++++ Provided records ++++

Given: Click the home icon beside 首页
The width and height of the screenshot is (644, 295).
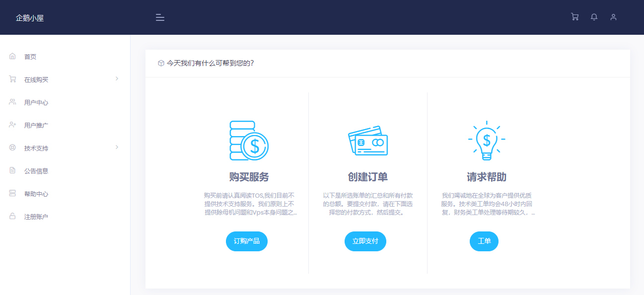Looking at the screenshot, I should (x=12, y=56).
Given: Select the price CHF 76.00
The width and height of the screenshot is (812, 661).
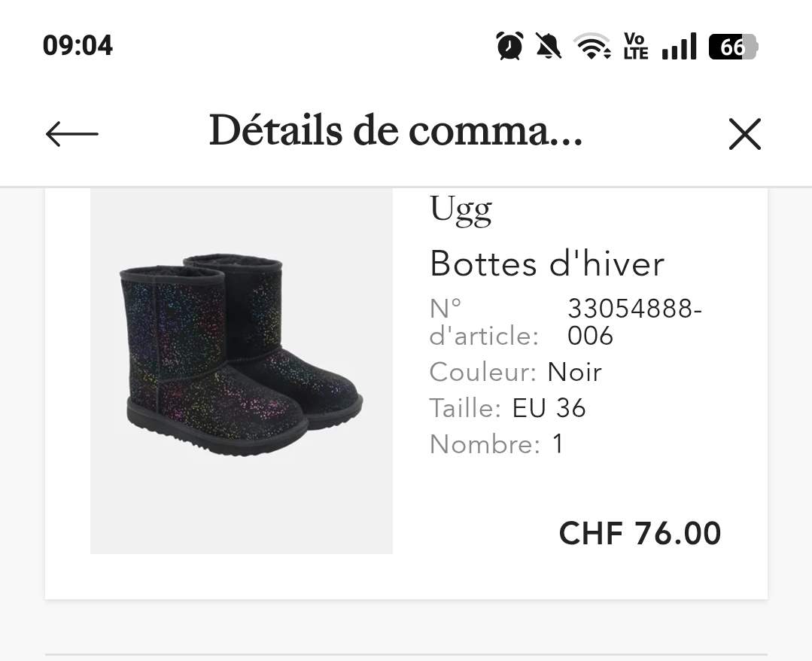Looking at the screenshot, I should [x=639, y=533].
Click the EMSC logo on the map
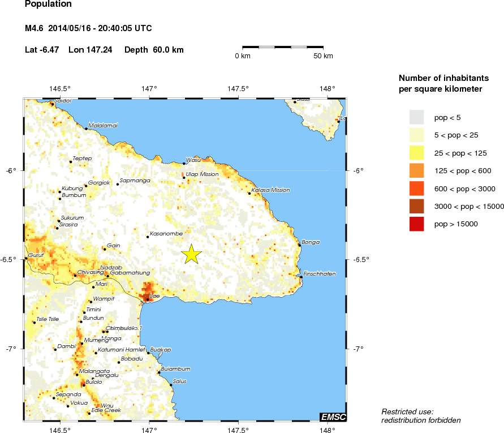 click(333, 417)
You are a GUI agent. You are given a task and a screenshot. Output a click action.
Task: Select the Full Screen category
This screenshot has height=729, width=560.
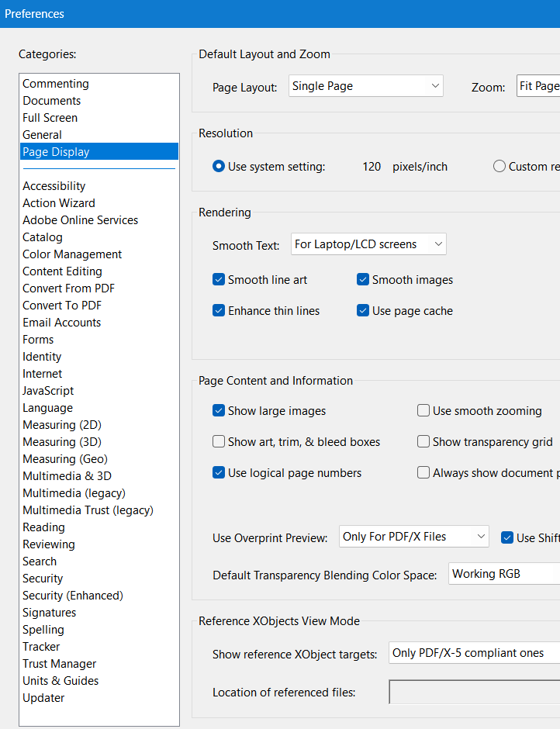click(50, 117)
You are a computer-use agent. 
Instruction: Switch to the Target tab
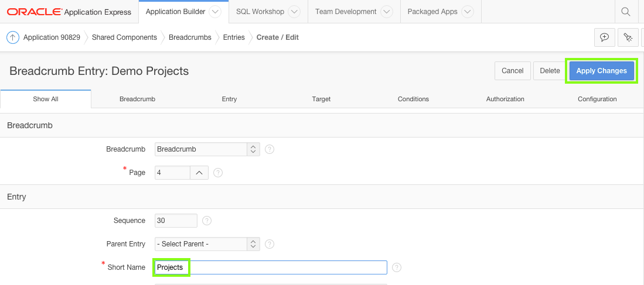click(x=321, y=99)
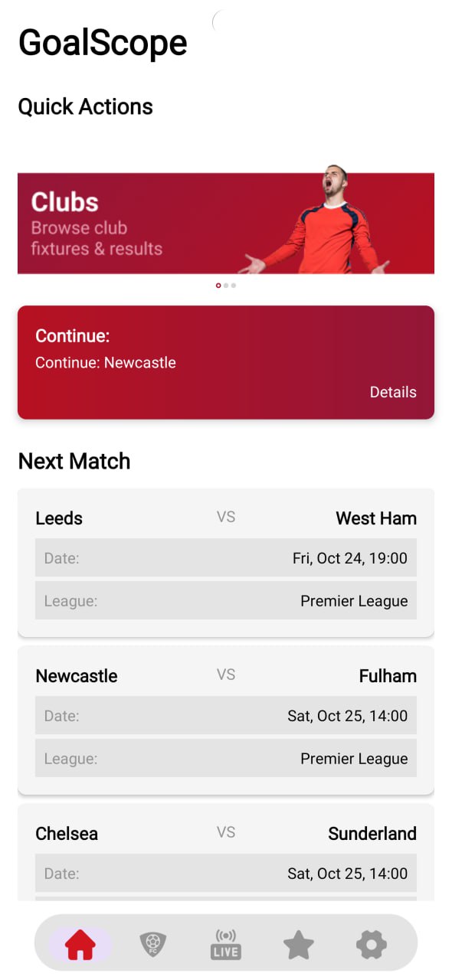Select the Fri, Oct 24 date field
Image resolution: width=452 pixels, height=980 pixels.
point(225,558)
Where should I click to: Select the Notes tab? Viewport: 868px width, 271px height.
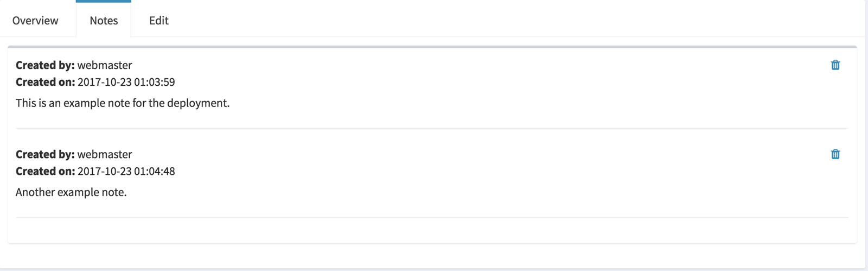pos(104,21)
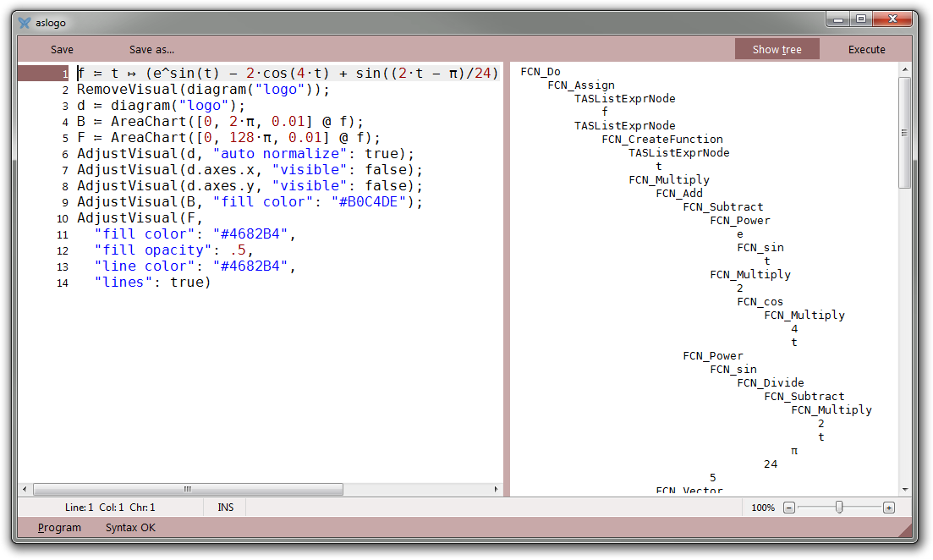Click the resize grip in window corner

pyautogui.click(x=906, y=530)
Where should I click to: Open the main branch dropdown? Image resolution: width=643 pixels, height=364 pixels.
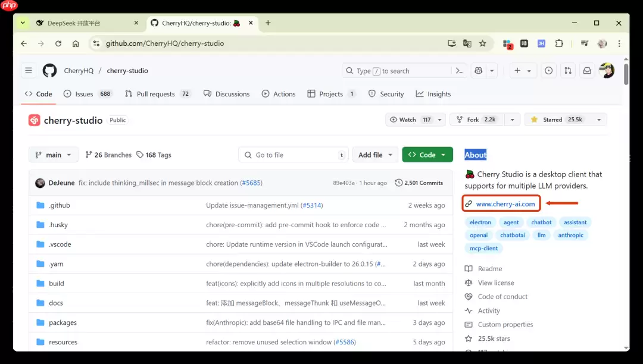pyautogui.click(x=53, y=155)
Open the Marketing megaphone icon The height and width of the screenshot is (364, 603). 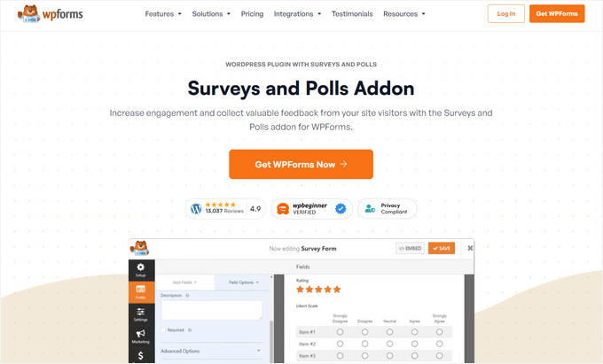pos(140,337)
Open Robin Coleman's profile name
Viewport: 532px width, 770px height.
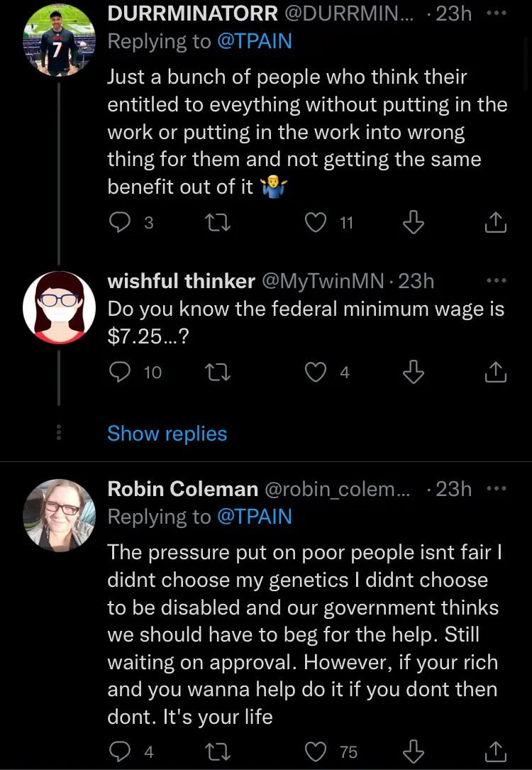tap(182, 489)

++++
++++ Provided records ++++

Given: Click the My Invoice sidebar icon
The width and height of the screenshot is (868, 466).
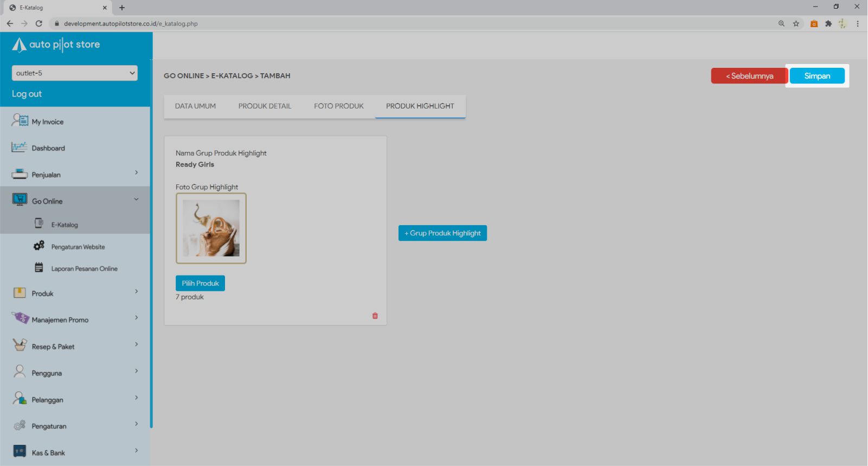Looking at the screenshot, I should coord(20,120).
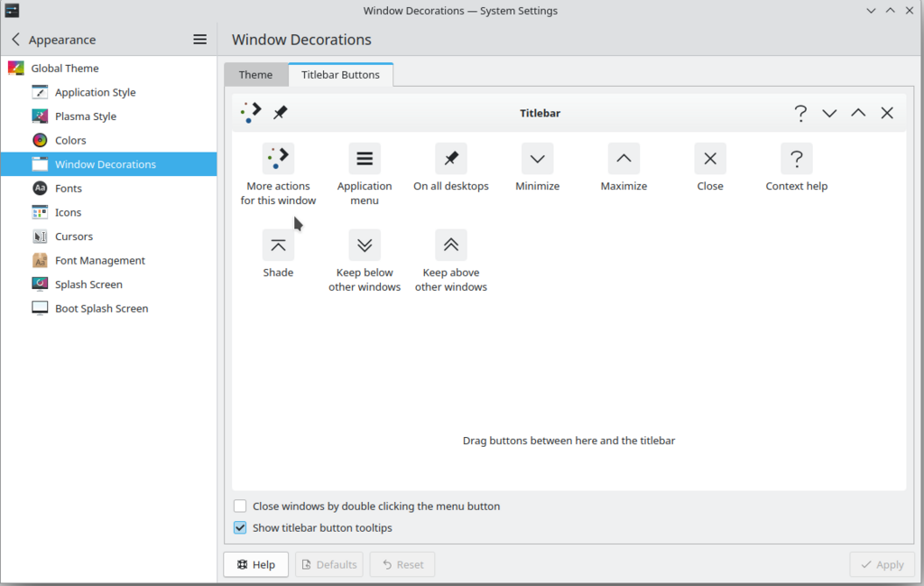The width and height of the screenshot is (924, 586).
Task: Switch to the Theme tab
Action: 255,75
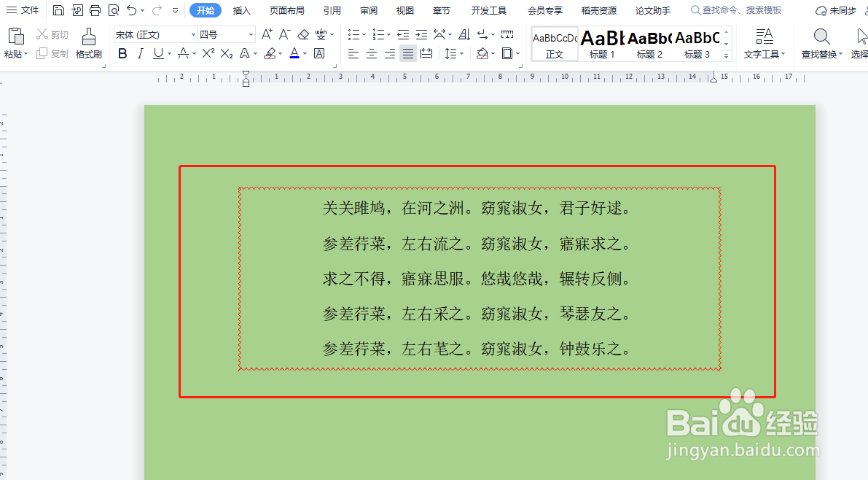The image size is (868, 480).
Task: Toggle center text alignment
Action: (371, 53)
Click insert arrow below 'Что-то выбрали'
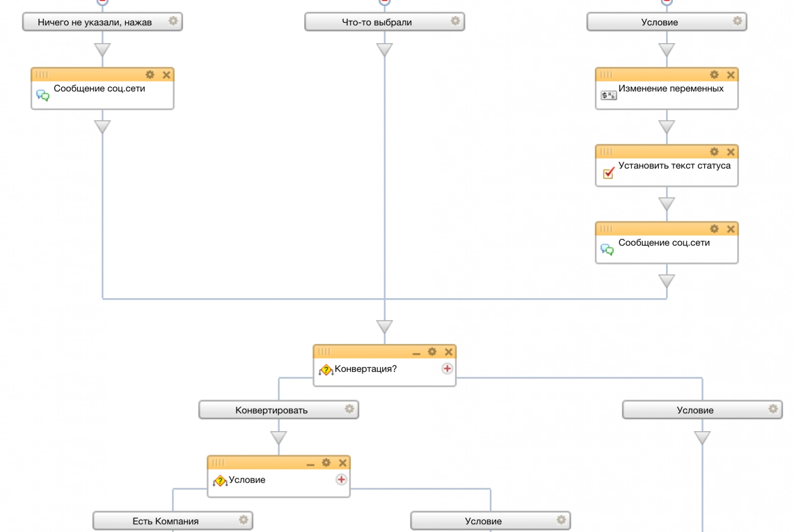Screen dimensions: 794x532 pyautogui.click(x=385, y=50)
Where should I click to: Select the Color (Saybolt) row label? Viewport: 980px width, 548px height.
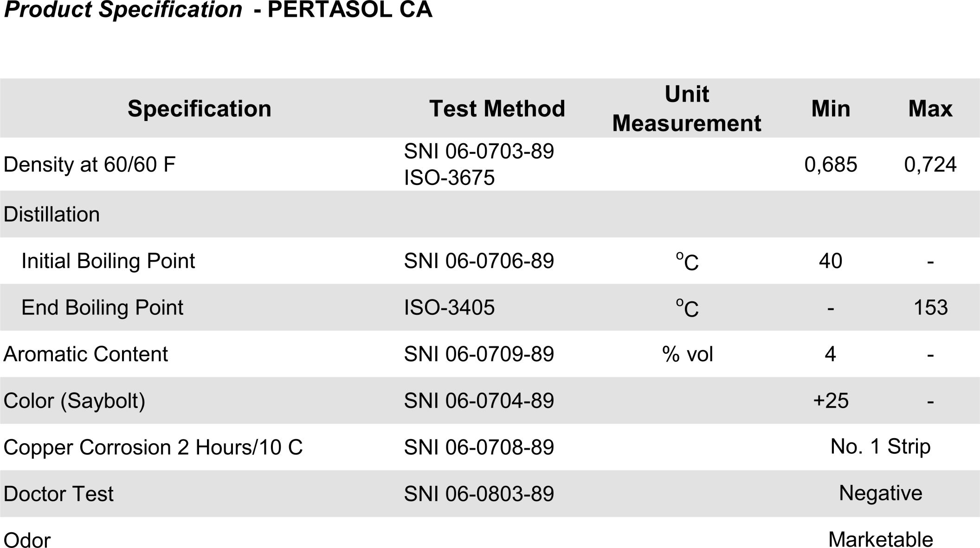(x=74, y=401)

++++
++++ Provided records ++++

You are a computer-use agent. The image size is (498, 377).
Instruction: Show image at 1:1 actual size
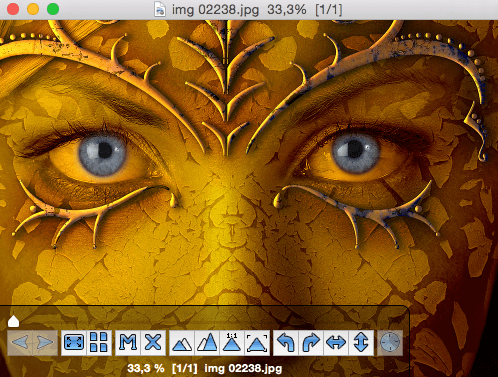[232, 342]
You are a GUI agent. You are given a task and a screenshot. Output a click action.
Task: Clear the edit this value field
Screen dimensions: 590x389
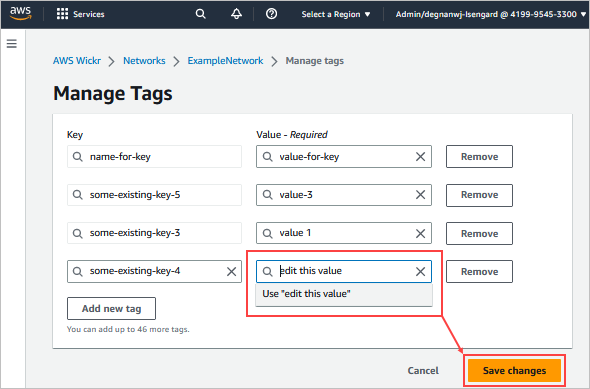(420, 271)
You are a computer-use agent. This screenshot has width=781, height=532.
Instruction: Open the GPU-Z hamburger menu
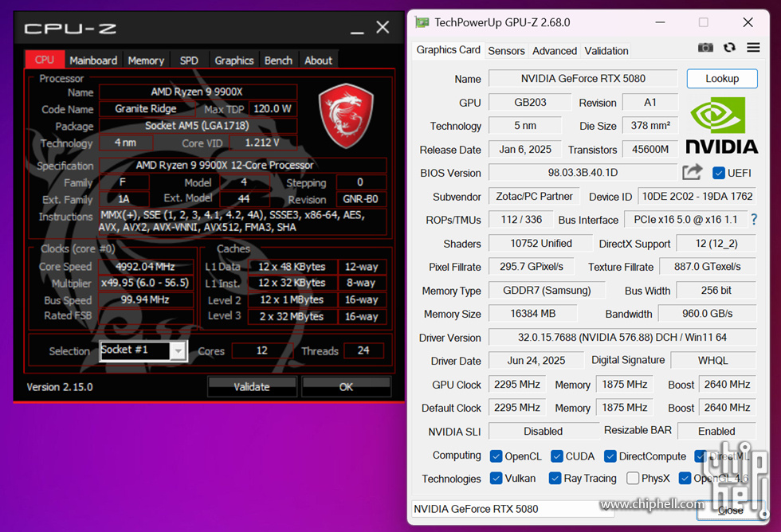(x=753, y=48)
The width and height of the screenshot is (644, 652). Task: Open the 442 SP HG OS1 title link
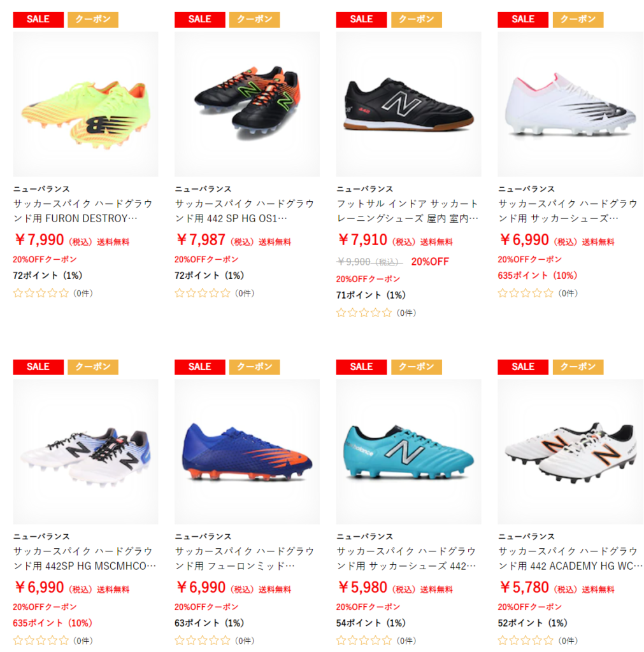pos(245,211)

++++

Number of lines above with the word "computer": supply it alone.

3